Problems:
A: Copy the passage on case-study research into teachers, starting at "Case studies often" and stopping after "a close bond.". Replace "sample" with "group".
B: Write what comes next in the passage on case-study research into teachers, picking up after its final sentence.

— START Text excerpt —

Another longitudinal case study of one teacher (pseudonym “Kay”) is provided by Schoonmaker (2002). The research occurred over Kay’s first 10 years of teaching, all spent at the same school except for the final year. Schoonmaker does not talk much about the research process or her own role in it, noting that she “tried to remain in the background [because] the story is not about me” (p. x). However, she says, “Kay’s story is told through her own memories, papers she wrote while she was studying to become a teacher, her student teaching journal, observations of her in action with children and student teachers, and conversations” (p. x). The second and third chapters of the book examine Kay’s “earliest recollections of school,” which show the “personal knowledge” she brought to her teacher preparation (p. 17). A major focus of the book is the constant interweaving of three key influences on Kay’s practice: her personal knowledge, what she learned in her preservice program, and her experiences as a teacher.

Case studies often seek less detail on each teacher than do life histories, and so have the advantage that more teachers can be studied. Moreover, case-study research can be more focused, pursuing specific lines of inquiry and testing particular theoretical assumptions. However, the reduced detail results in less depth of understanding of teachers’ ideas, practices, and trajectory; and in most case studies, the sample of teachers is still relatively small and hence insufficiently representative. As with life-history research, there are debates about objectivity since researchers and teachers engaged in qualitative case-study research typically form quite a close bond.

— END Text excerpt —
— START Record list —

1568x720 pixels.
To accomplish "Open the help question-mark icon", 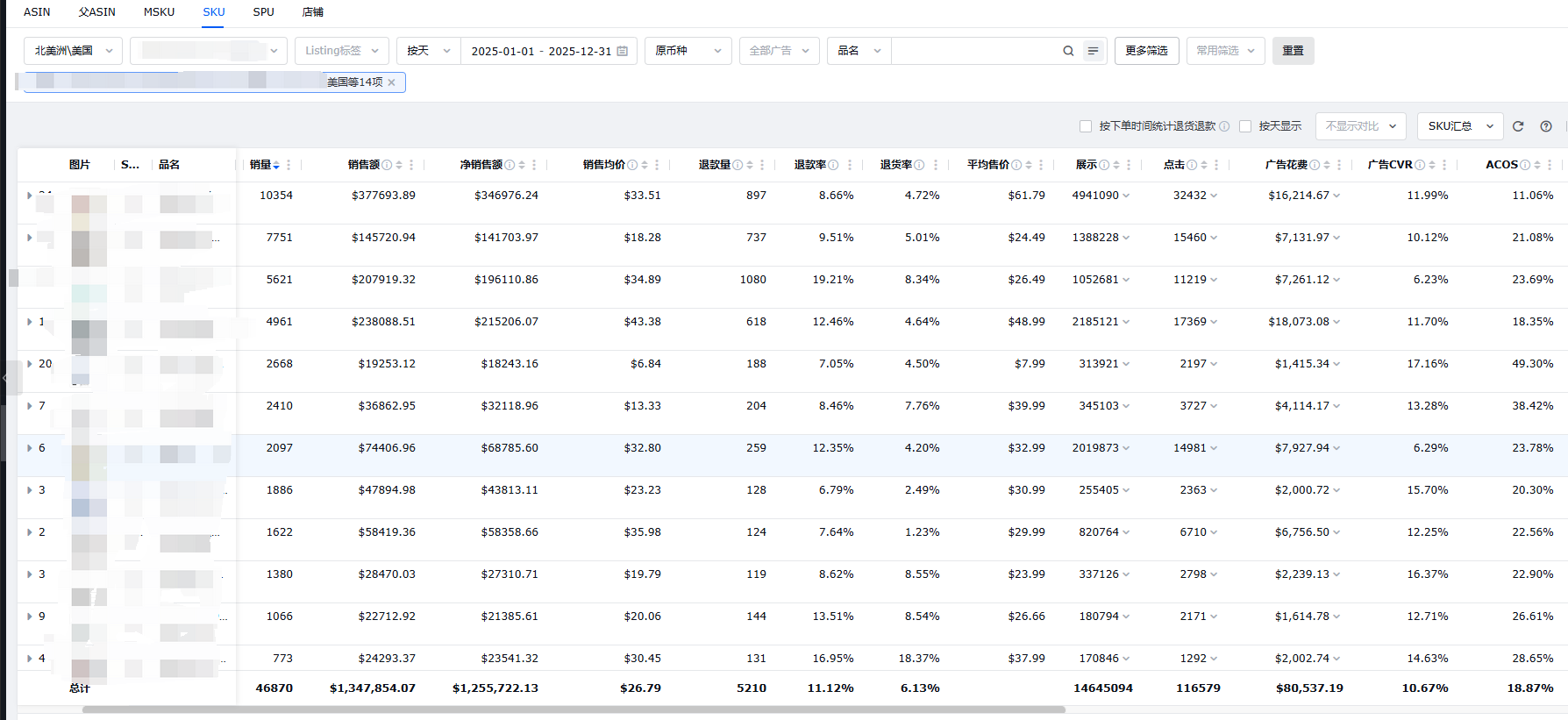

— END Record list —
— START Record list —

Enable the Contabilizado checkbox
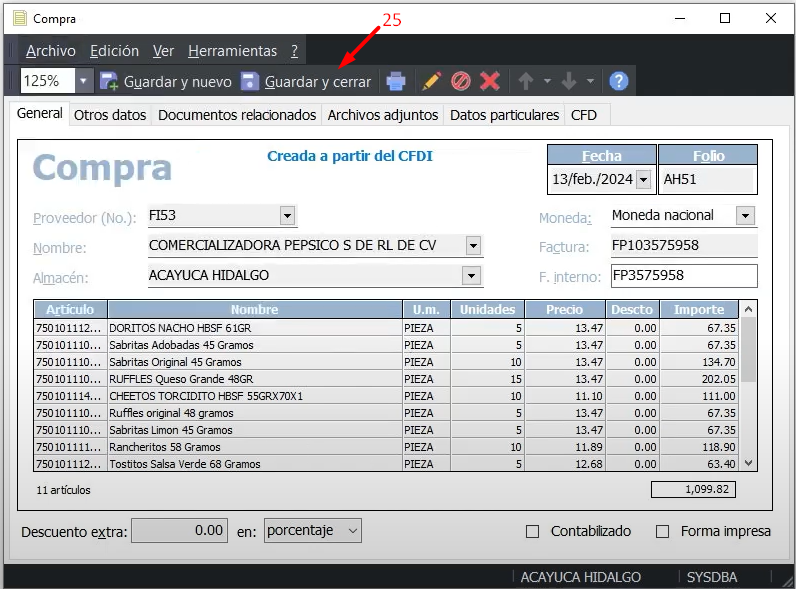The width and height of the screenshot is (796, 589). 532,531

— END Record list —

Answers below:
A:
Case studies often seek less detail on each teacher than do life histories, and so have the advantage that more teachers can be studied. Moreover, case-study research can be more focused, pursuing specific lines of inquiry and testing particular theoretical assumptions. However, the reduced detail results in less depth of understanding of teachers’ ideas, practices, and trajectory; and in most case studies, the group of teachers is still relatively small and hence insufficiently representative. As with life-history research, there are debates about objectivity since researchers and teachers engaged in qualitative case-study research typically form quite a close bond.

B:
Ethnographic Research

Ethnographic research is conducted in a specific context (e.g., a teacher’s classroom, the school staffroom, the whole school) and usually employs participant observation: the researcher spends a great deal of time in the context and to a degree becomes part of it. Ethnography is, again, a kind of case-study research; however, like the life history, it often goes beyond case study in the detail of the data gathered. Ethnographic research is necessarily longitudinal since the process involved in gaining such detailed knowledge takes time, though given the intensity of the study, the time period may be no more than several months. Some ethnographic studies are longitudinal in a true sense because the extended data collection is used not only to obtain deep understanding of the context (and the people in it) but also to observe changes over time. As with life-history research, certain distinctive epistemological assumptions underlie ethnographic research; for example, it may be phenomenological, interpretivist, postmodernist, or constructivist.

Savin-Baden and Major (2013) have noted that “early ethnography emerged from anthropological studies that sought to understand other cultures, countries and ways of life” (p. 195). These studies were, however, often criticized for privileging Western values and practices, and in the 1930s and 1940s ethnography was influenced by “interpretive interactionists” who advocated combining “scientific” study of human behavior with observational approaches in local settings (p. 196). As it is understood today, the key principles of ethnography include the “immersion of the researcher” in the setting being studied, “in-depth and unstructured data collection,” and the “presentation of findings from the participants’ point of view” (p. 197). Immersion of the researcher and intense study over time allow for “extensive and in-depth findings about human behavior” and “confirmation of participants’ behavior, not merely espoused behavior that is often found when using interviews and questionnaires” (pp. 207–208). Punch (2009) has noted that “ethnographic data collection will typically be prolonged and repetitive. … It takes time for a researcher to gain access to the deeper and most important levels of this reality” (p. 128). Regarding the use of ethnography in research on education, he comments:

With the culture and subculture of education as a profession, of teachers and teaching, of schools and classrooms, of children and youth groups, there is both ample scope and an important contribution for the ethnographic approach in education research.

(p. 129)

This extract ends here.